(Data items)
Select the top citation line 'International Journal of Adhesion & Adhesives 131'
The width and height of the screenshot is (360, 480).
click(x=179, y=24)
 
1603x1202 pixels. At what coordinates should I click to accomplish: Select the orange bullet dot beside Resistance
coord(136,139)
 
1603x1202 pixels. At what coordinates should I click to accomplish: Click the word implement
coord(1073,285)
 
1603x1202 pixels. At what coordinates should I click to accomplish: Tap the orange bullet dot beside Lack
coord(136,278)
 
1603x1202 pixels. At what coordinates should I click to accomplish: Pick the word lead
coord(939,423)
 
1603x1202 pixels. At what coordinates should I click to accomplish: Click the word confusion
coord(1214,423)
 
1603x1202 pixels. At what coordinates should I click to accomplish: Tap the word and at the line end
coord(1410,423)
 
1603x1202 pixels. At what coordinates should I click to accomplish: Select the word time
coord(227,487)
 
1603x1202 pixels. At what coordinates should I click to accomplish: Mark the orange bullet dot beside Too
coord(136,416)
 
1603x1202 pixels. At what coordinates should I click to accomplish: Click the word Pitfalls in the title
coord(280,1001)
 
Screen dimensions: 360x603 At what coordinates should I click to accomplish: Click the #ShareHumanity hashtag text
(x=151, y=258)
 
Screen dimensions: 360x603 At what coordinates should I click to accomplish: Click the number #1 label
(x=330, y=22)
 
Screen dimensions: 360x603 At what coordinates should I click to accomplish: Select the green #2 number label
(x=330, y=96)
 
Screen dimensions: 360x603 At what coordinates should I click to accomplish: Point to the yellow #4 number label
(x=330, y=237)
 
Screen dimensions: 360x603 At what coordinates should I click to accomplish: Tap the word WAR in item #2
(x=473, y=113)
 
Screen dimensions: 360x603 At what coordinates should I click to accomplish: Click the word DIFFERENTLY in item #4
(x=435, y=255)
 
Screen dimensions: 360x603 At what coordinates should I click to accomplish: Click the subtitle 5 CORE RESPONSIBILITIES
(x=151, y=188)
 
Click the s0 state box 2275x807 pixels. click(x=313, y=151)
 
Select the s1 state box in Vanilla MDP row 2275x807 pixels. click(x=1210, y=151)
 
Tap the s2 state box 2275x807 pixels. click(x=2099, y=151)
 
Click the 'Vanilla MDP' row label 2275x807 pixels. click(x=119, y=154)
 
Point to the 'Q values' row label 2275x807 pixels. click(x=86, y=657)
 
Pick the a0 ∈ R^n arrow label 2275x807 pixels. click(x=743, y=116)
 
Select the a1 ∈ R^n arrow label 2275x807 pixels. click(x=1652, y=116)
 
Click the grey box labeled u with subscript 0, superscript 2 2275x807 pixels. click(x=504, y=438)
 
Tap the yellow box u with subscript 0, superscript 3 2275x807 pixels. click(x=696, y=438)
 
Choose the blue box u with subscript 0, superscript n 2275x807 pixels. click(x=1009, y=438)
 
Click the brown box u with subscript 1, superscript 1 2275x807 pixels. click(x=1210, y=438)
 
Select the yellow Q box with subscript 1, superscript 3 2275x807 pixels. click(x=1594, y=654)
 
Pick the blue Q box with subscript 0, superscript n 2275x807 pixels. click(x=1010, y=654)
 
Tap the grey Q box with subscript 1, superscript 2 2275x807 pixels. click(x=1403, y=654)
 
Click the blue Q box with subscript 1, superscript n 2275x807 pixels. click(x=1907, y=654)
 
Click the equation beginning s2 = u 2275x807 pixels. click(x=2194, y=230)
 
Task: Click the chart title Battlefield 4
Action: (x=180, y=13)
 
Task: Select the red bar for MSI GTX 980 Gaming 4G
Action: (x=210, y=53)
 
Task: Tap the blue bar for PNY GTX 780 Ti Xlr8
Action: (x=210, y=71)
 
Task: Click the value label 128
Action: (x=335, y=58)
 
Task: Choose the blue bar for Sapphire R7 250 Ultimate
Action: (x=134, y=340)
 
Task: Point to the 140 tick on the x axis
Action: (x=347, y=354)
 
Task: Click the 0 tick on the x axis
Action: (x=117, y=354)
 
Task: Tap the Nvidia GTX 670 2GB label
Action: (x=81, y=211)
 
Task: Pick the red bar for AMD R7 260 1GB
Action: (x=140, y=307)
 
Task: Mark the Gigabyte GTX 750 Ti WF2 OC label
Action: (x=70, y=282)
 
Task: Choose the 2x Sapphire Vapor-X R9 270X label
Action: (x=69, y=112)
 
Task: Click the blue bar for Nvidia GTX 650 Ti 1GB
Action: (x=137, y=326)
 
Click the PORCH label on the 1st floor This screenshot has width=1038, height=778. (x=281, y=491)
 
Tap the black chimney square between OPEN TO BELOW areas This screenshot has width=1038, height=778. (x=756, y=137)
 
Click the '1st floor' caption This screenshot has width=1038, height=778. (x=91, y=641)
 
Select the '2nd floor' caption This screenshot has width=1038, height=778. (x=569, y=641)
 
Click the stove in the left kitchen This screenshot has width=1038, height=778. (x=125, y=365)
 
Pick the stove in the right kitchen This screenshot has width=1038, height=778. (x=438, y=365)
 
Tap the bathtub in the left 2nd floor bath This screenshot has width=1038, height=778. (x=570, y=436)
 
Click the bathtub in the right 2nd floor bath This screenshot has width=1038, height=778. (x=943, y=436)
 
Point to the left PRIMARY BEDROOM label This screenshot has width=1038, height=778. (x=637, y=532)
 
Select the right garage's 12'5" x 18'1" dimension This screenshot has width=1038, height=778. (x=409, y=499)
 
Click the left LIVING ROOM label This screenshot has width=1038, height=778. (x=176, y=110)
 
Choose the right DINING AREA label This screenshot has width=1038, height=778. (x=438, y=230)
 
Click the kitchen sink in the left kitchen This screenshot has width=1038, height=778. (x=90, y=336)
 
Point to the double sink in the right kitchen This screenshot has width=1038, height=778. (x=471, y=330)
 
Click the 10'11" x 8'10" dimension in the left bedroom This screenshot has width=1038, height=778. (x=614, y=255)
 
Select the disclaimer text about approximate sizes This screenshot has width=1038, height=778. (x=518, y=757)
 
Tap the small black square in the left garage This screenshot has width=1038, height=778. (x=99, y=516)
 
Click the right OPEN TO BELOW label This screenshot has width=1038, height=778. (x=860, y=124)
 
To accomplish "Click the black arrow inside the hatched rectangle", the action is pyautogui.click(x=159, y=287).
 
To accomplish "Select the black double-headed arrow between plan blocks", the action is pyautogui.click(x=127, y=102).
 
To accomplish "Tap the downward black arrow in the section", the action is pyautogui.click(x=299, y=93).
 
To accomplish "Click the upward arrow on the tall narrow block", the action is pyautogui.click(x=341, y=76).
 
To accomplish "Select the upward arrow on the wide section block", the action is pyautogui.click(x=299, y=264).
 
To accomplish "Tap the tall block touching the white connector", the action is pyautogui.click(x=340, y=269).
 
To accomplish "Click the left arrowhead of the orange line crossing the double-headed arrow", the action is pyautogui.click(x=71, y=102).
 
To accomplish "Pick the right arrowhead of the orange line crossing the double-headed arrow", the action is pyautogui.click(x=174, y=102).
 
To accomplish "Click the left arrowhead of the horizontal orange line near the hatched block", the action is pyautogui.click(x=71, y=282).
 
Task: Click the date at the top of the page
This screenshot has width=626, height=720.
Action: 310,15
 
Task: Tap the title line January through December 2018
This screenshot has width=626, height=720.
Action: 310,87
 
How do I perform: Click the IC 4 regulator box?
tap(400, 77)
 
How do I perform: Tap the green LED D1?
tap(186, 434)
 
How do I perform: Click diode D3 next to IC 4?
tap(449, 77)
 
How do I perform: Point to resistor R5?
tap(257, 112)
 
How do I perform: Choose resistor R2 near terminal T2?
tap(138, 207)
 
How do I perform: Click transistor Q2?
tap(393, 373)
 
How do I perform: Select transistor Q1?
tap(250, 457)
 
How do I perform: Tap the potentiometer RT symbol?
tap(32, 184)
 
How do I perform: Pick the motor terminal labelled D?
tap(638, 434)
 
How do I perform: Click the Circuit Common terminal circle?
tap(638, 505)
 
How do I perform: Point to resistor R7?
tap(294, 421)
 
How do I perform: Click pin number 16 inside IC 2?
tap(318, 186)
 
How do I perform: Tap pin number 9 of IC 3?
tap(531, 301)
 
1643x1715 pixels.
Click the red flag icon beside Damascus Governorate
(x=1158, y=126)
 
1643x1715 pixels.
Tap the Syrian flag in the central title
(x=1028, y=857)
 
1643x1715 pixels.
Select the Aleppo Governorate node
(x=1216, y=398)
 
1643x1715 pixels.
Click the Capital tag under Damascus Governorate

▶ [EXERCISE DIRECTIONS]:
Lay out the lines of the entries as a JSON list of strings, one string per line with blank lines left out. Begin at the line that has "Task: Pick the red bar for AMD R7 260 1GB" and stop after the line that has "Action: (x=137, y=326)".

▶ [OUTPUT]:
[
  "Task: Pick the red bar for AMD R7 260 1GB",
  "Action: (x=140, y=307)",
  "Task: Mark the Gigabyte GTX 750 Ti WF2 OC label",
  "Action: (x=70, y=282)",
  "Task: Choose the 2x Sapphire Vapor-X R9 270X label",
  "Action: (x=69, y=112)",
  "Task: Click the blue bar for Nvidia GTX 650 Ti 1GB",
  "Action: (x=137, y=326)"
]